Passage to read:
-=-=-=-=-

In April 2007, Charter Holdings completed a tender offer, in
which $97 million of Charter Holdings’ notes were accepted in
exchange for $100 million of total consideration, including
premiums and accrued interest. In addition, Charter Holdings
redeemed $187 million of its 8.625% senior notes due April 1,
2009 and CCO Holdings redeemed $550 million of its senior
floating rate notes due December 15, 2010. These redemptions
closed in April 2007. The redemptions and tender resulted in a
loss on extinguishment of debt of approximately $22 million for
the year ended December 31, 2007, included in gain (loss) on
extinguishment of debt and preferred stock on the Company’s
consolidated statements of operations.
On April 1, 2007, $105 million of Charter Holdings
8.25% notes matured and were paid off with proceeds from the
CCO Holdings credit facility.
CCH I Holdings, LLC Notes
The CIH notes are senior debt obligations of CIH and CCH I
Holdings Capital Corp. They rank equally with all other current
and future unsecured, unsubordinated obligations of CIH and
CCH I Holdings Capital Corp. The CIH notes are structurally
subordinated to all obligations of subsidiaries of CIH, including
the CCH I notes, the CCH II notes, the CCO Holdings notes,
the Charter Operating notes and the Charter Operating credit
facilities. The CIH notes are guaranteed on a senior unsecured
basis by Charter Holdings. As of December 31, 2007, there was
$2.5 billion in accreted value for legal purposes and notes
indentures purposes.
The CIH notes may be redeemed at any time at a premium.
The optional redemption price declines to 100% of the respective
series’ principal amount, plus accrued and unpaid interest, on or
after varying dates generally in 2009 and 2010.
In the event that a specified change of control event
happens, CIH and CCH I Holdings Capital Corp. must offer to
repurchase any outstanding notes at a price equal to the sum of
the accreted value of the notes plus accrued and unpaid interest
plus a premium that varies over time.
CCH I, LLC Notes
The CCH I notes are guaranteed on a senior unsecured basis by
Charter Holdings and are secured by a pledge of 100% of the
equity interest of CCH I’s wholly owned direct subsidiary, CCH
II, and by a pledge of CCH I’s 70% interest in the 24,273,943
Class A preferred membership units of CC VIII (collectively, the
“CC VIII interest”), and the proceeds thereof. Such pledges are
subject to significant limitations as described in the related pledge
agreement.

-=-=-=-=-

Work to do:
• a. According to the passage on Charter's debt, how much of Charter Holdings' 8.25% notes matured on April 1, 2007?
• b. In the entries, swap "Privacy Policy" for "Privacy Notice" and write out again only the lines from the line with "Join (1122, 103)" up to and including the line with "Latest Updates (706, 47)", leaving everything else unchanged and the pictures out.

(Items from a data source)

-=-=-=-=-

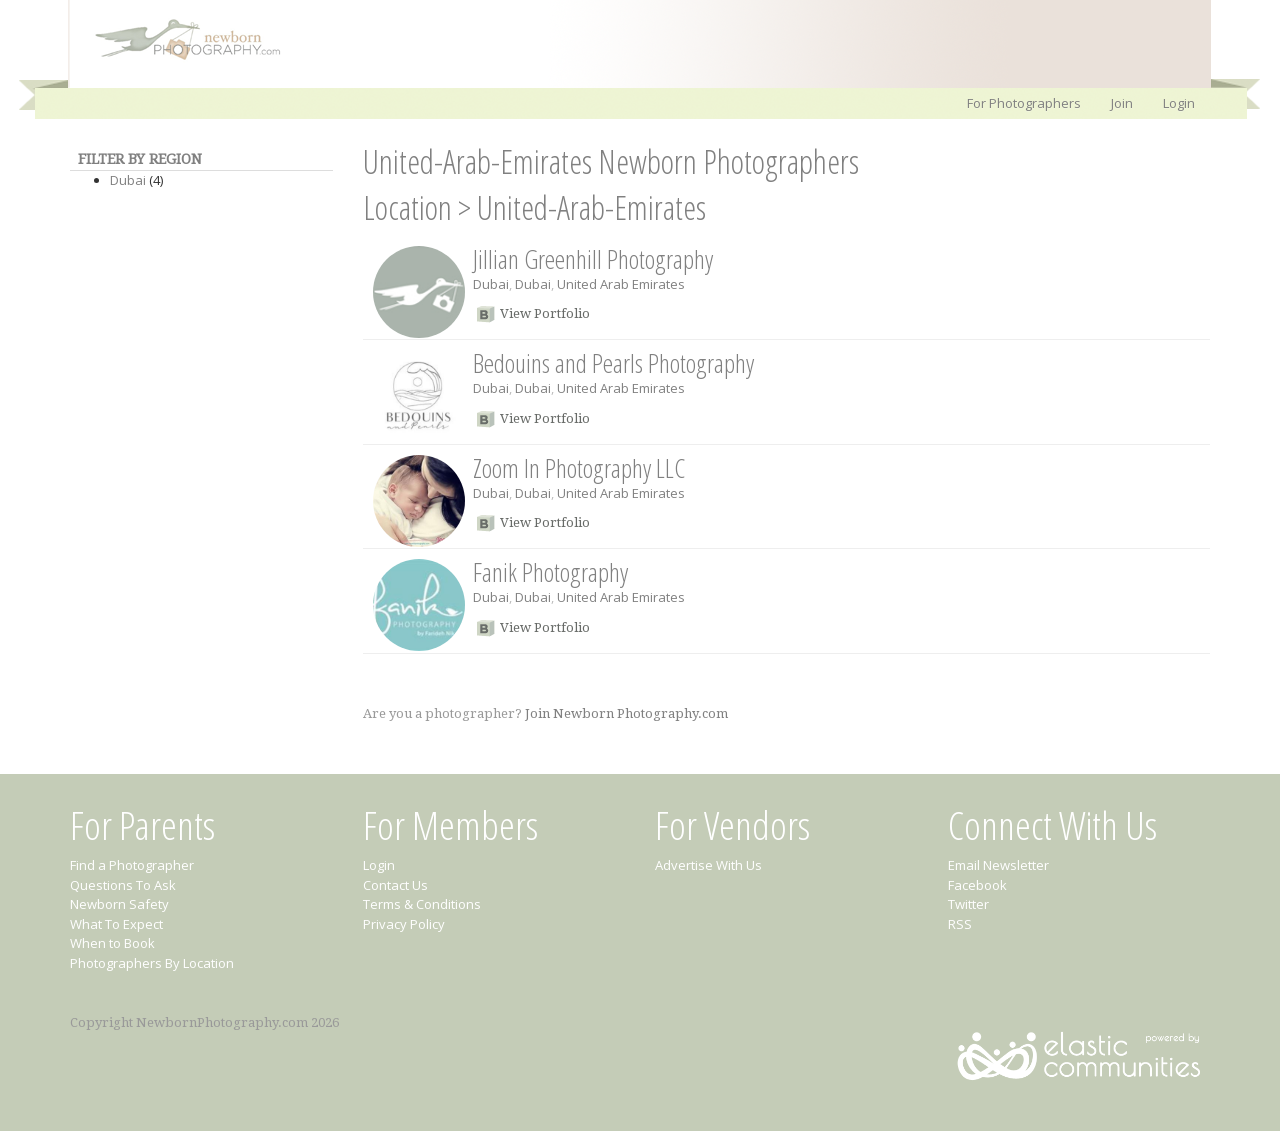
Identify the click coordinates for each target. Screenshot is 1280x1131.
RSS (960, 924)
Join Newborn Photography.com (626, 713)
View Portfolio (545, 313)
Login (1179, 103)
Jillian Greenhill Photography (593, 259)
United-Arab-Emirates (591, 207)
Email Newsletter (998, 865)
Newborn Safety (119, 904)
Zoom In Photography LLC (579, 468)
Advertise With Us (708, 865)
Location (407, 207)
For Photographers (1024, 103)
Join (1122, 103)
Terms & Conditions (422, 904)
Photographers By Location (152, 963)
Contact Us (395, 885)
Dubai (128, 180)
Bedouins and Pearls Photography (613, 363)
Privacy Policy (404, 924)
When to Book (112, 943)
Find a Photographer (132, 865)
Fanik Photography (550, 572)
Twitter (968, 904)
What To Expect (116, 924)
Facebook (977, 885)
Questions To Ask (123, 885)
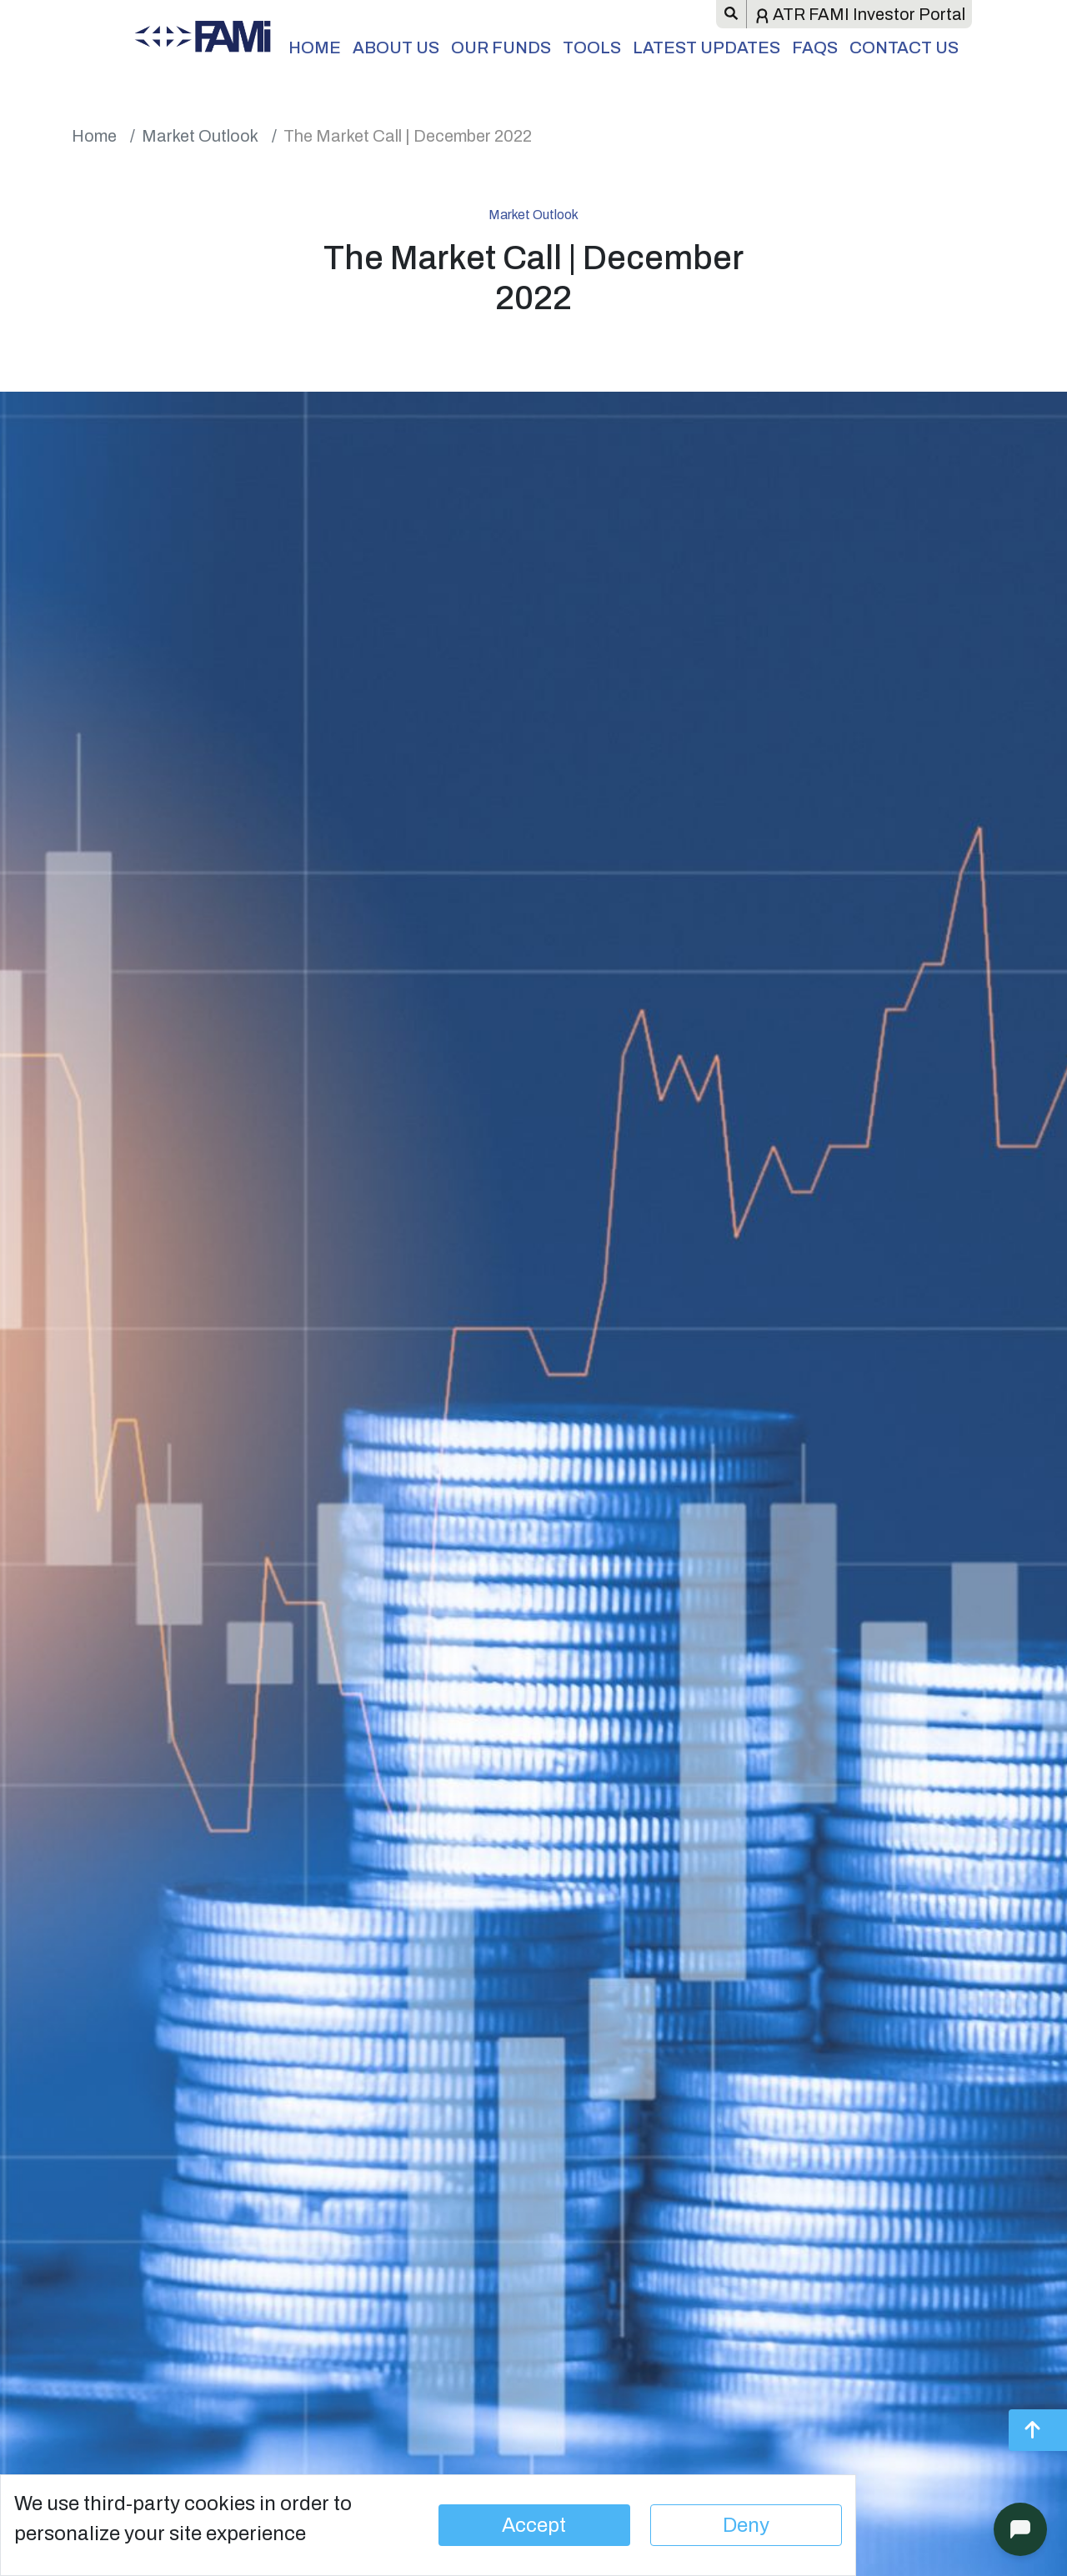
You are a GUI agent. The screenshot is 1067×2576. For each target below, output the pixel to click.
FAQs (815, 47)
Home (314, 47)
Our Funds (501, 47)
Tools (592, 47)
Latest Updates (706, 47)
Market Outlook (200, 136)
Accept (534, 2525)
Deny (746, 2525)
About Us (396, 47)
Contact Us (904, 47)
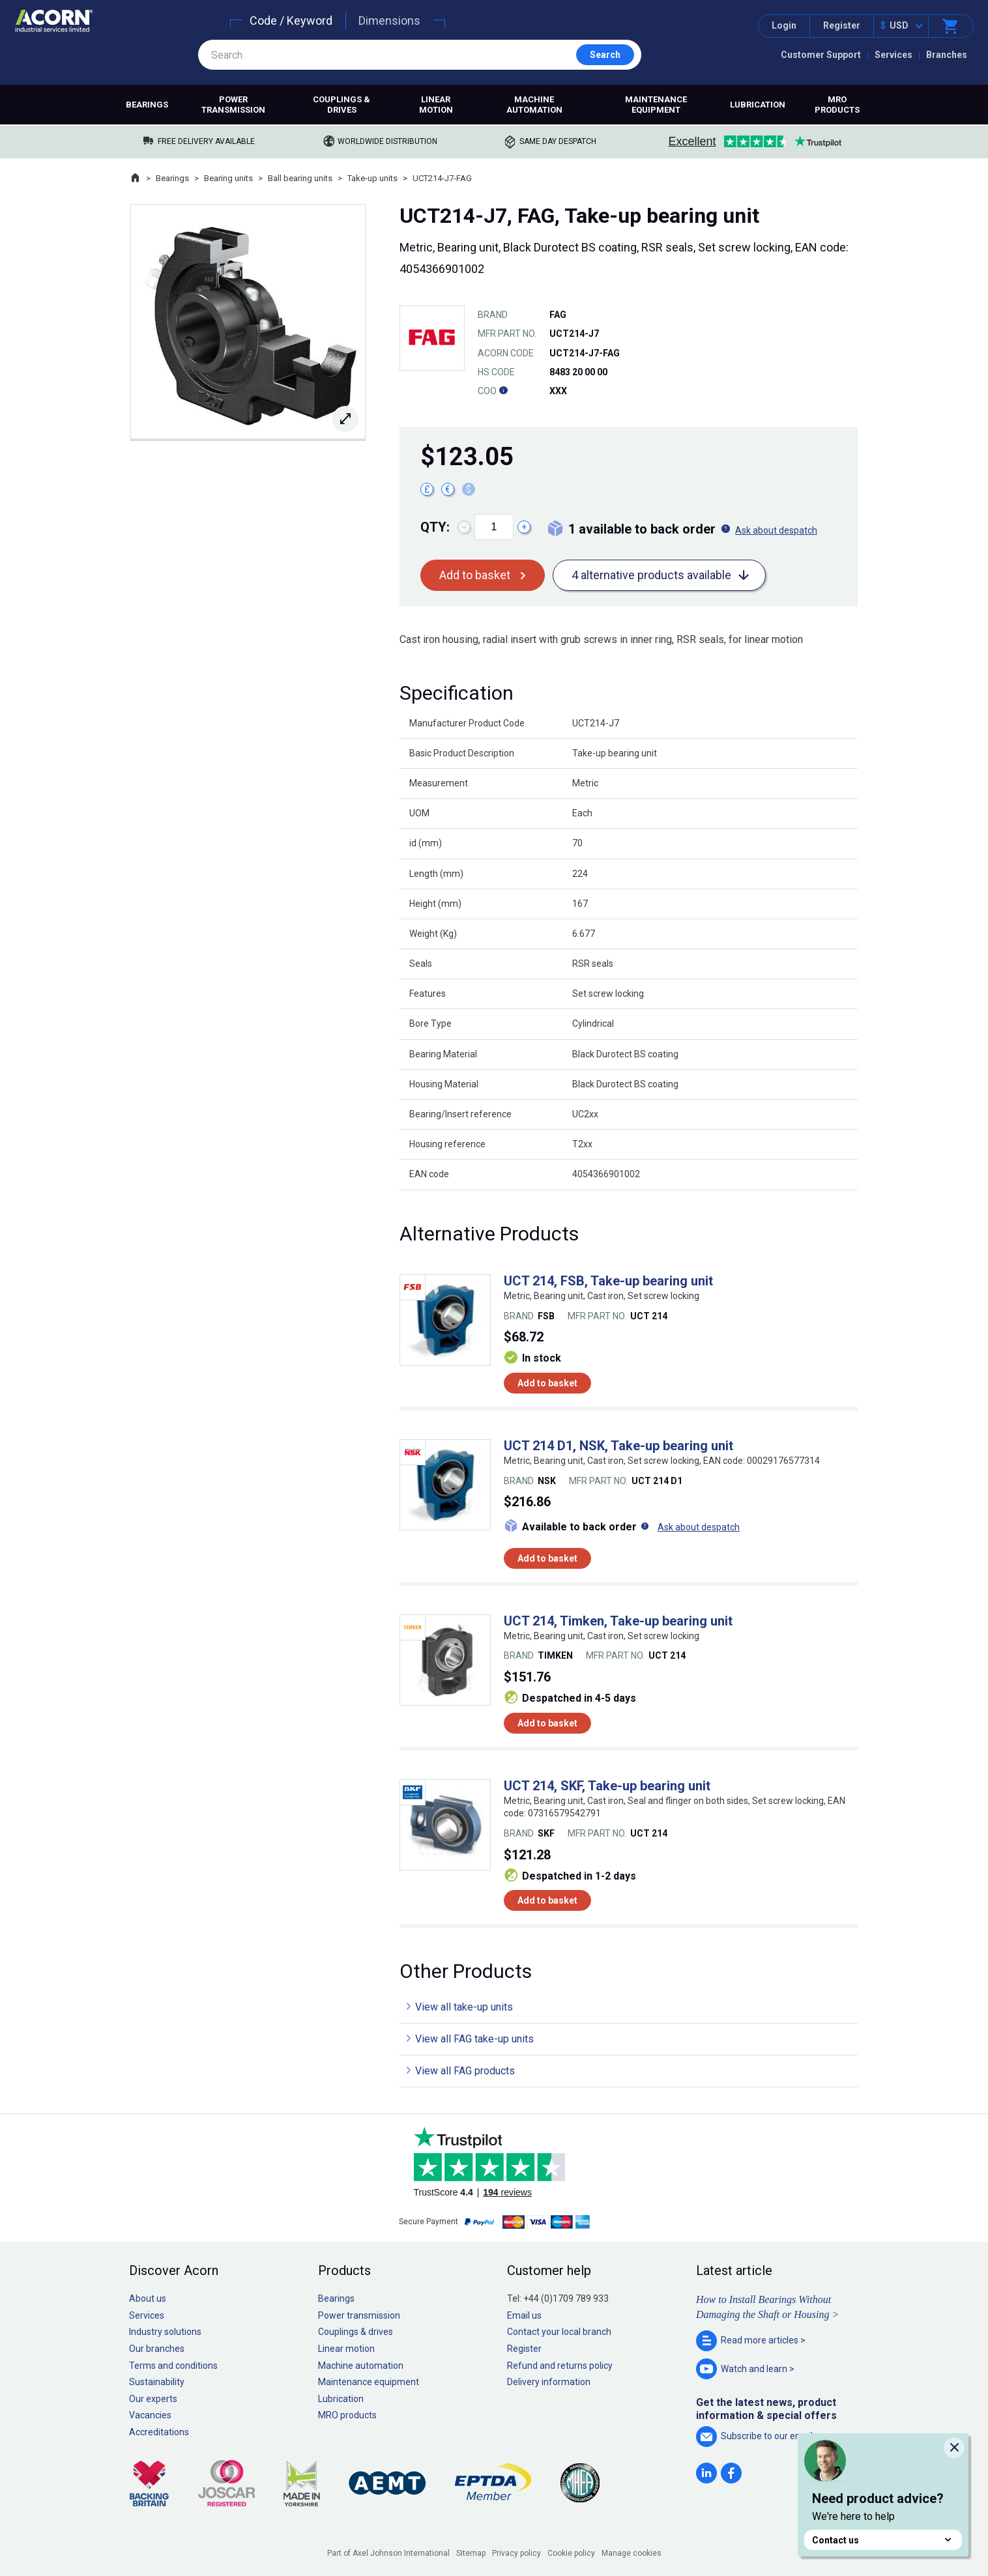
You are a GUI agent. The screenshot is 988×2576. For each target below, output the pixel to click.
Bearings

-=-=-=-=-

Problem solutions:
• a. $105 million.

• b.
Join (1122, 103)
Terms & Conditions (422, 904)
Photographers By Location (152, 963)
Contact Us (395, 885)
Dubai (128, 180)
Bedouins and Pearls Photography (613, 363)
Privacy Notice (404, 924)
When to Book (112, 943)
Find a Photographer (132, 865)
Fanik Photography (550, 572)
Twitter (968, 904)
What To Expect (116, 924)
Facebook (977, 885)
Questions To Ask (123, 885)
You are a GUI agent. The screenshot is 1067×2576. For each target below, output the pixel to click.
FAQs (815, 47)
Home (314, 47)
Our Funds (501, 47)
Tools (592, 47)
Latest Updates (706, 47)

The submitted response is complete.